The answer is to be an exact copy of the lines below running from the line with "Execute the SQL" down to the line with "1352x730 pixels.", both ends included, and nothing more.
Record set: Begin
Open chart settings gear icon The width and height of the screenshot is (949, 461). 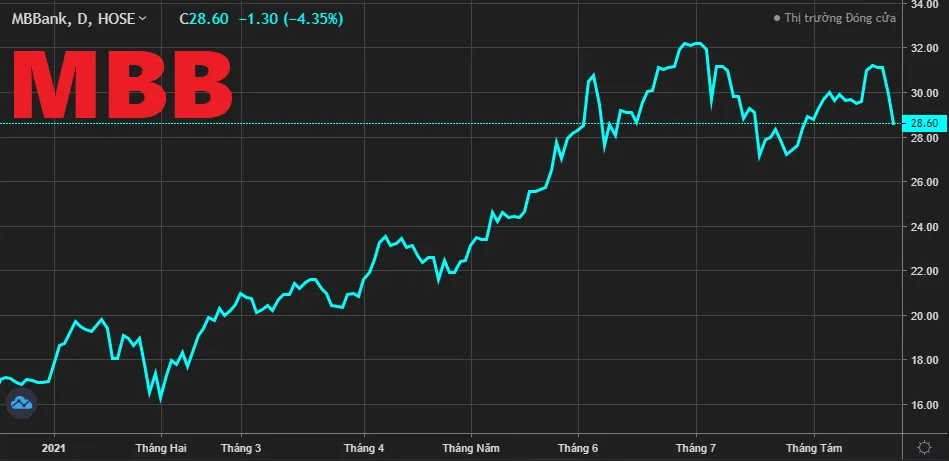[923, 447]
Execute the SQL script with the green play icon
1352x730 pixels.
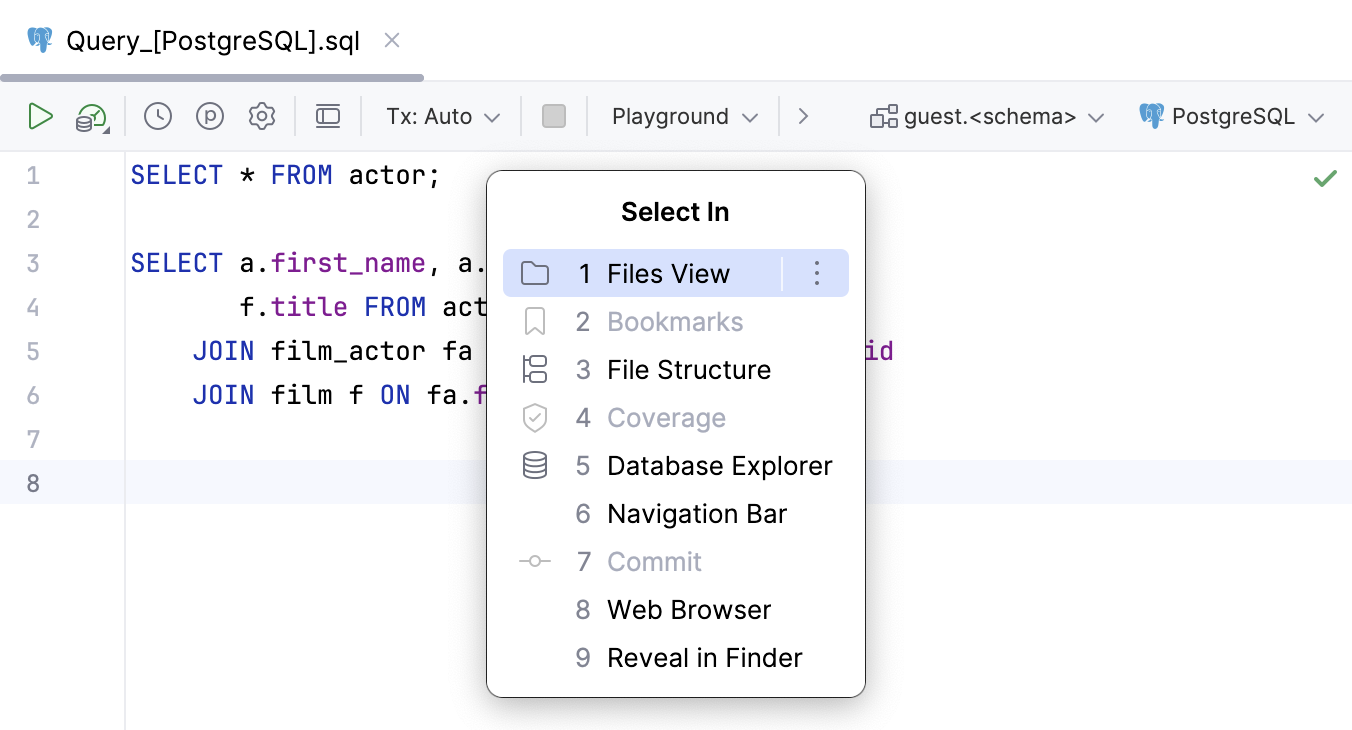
Record set: End
Record set: Begin
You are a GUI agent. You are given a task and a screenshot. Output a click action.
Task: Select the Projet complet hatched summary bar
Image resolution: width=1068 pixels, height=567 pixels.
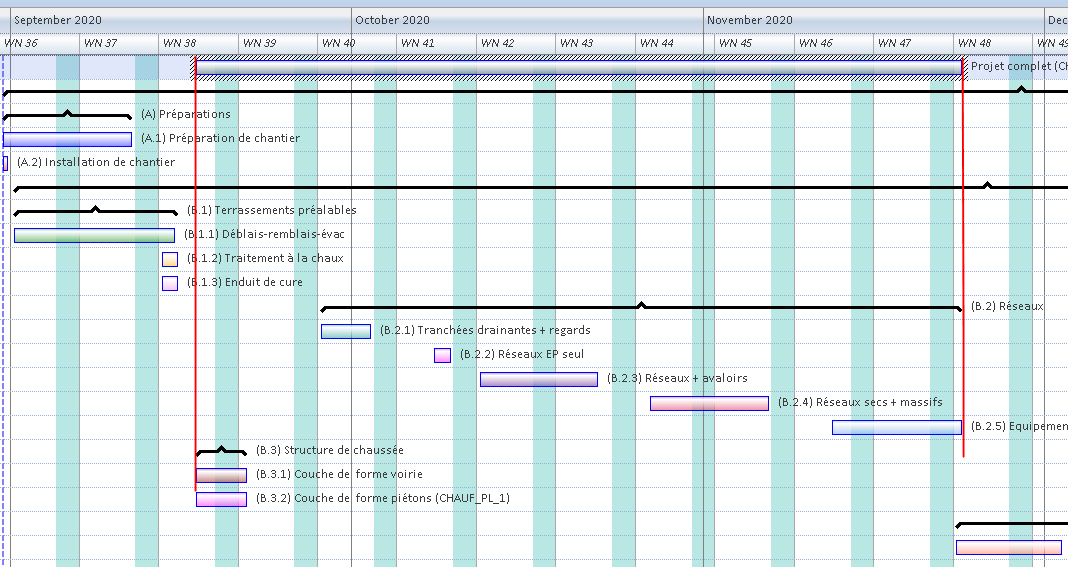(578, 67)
Record set: End
Record set: Begin
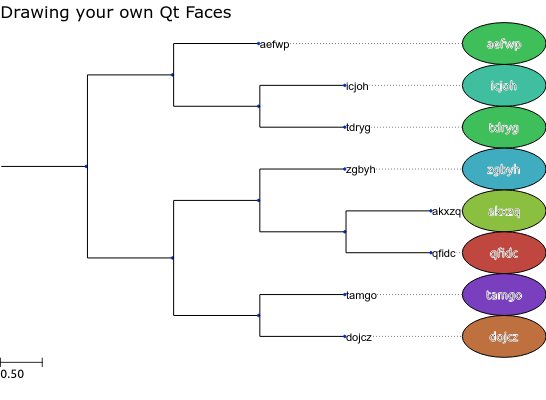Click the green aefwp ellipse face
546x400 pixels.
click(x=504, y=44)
Record set: End
◆ **Exercise solution**
Execute the SQL script with the green play icon
1352x730 pixels.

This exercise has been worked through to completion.